Exercise aim:
Reproduce exactly the span of lines beginning at the one with "Image resolution: width=980" and ending at the last line of the data below, omitting pictures.

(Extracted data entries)
****************************************

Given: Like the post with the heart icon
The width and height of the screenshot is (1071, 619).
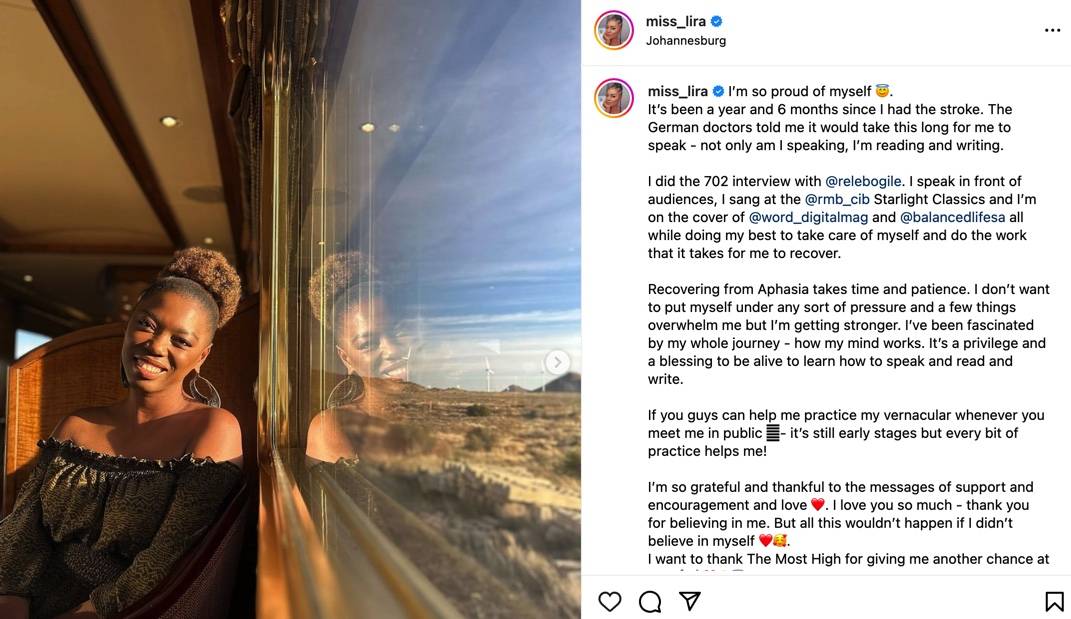Looking at the screenshot, I should 609,601.
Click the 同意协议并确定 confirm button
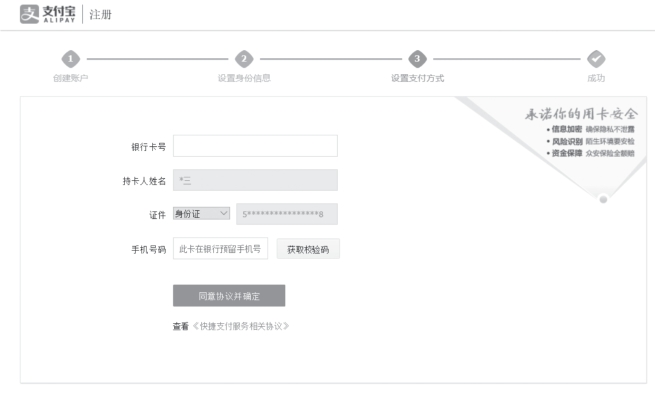The image size is (655, 401). pos(228,295)
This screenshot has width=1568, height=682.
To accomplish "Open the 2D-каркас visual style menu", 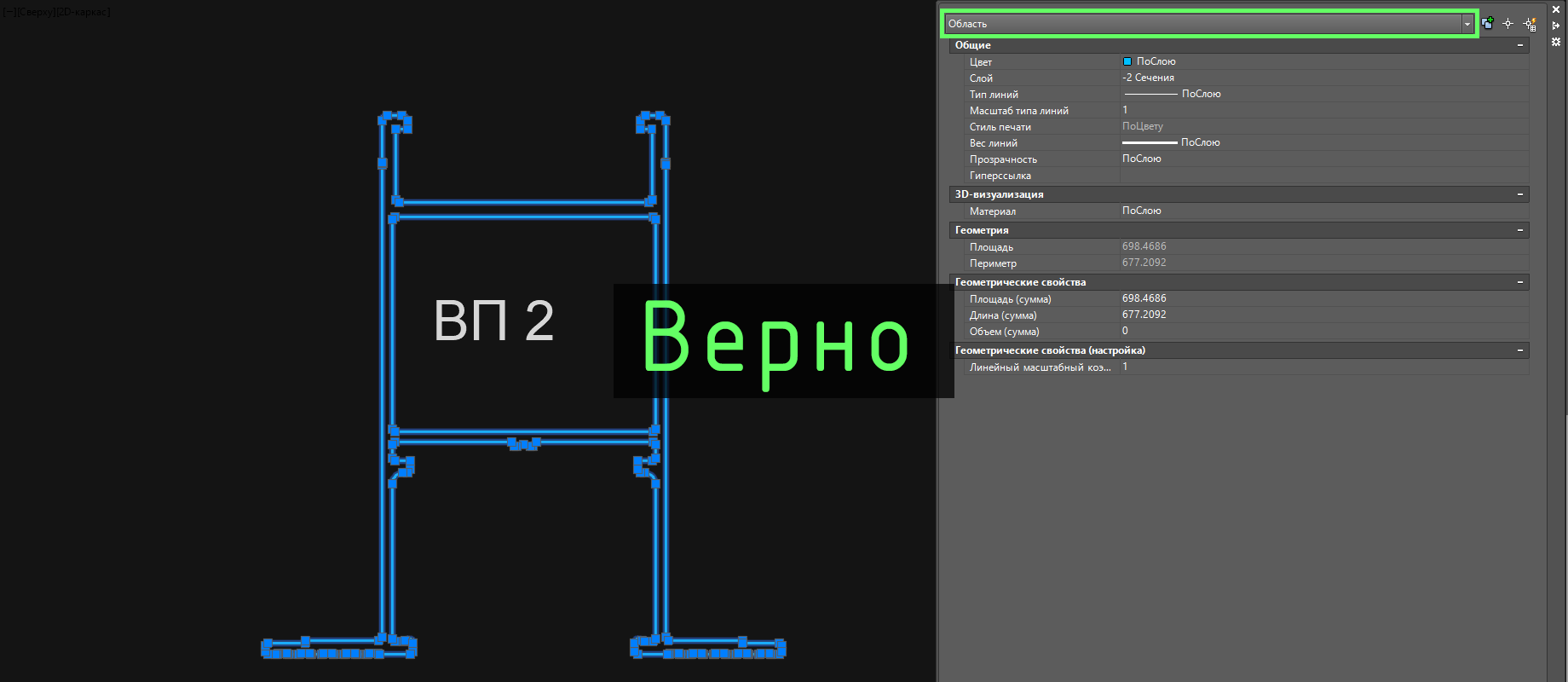I will tap(84, 12).
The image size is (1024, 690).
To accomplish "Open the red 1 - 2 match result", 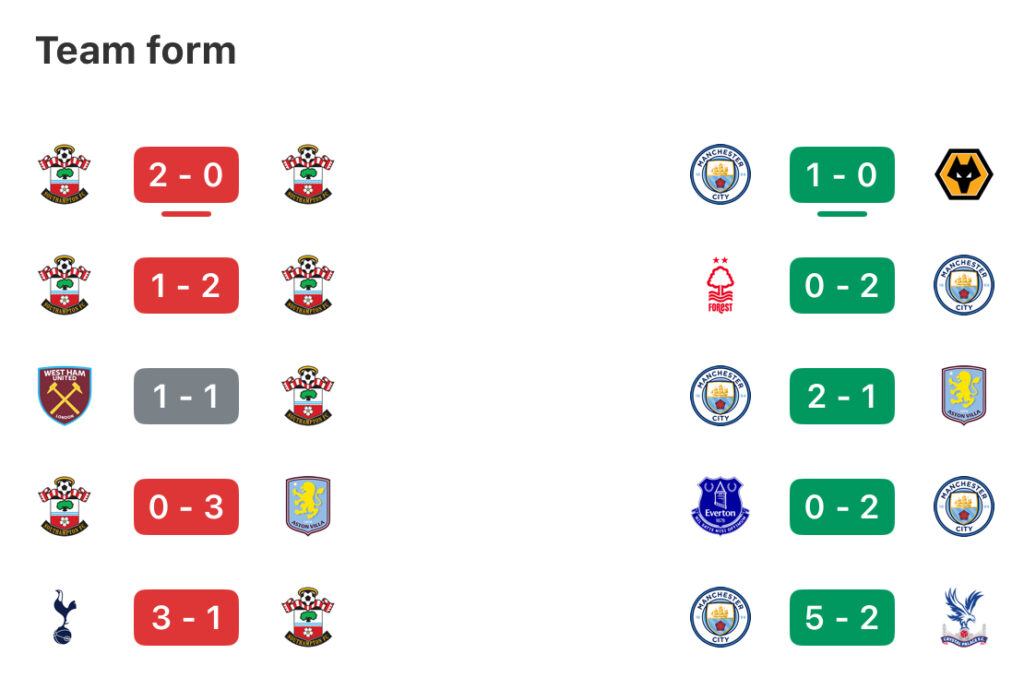I will tap(186, 285).
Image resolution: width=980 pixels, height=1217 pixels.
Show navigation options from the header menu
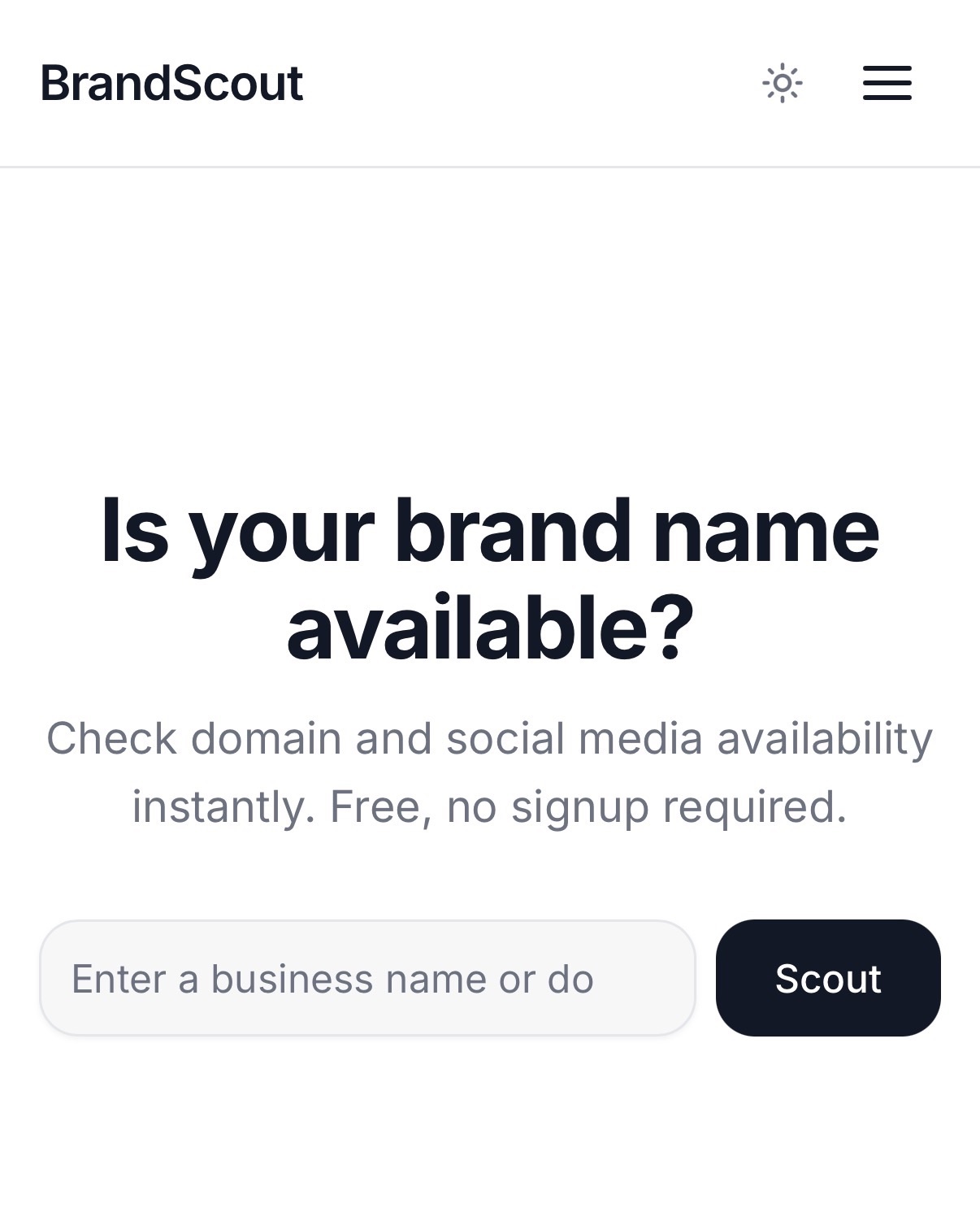pos(887,83)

****************************************

Reply to the task:
Image resolution: width=980 pixels, height=1217 pixels.
Show navigation options from the header menu
pos(887,83)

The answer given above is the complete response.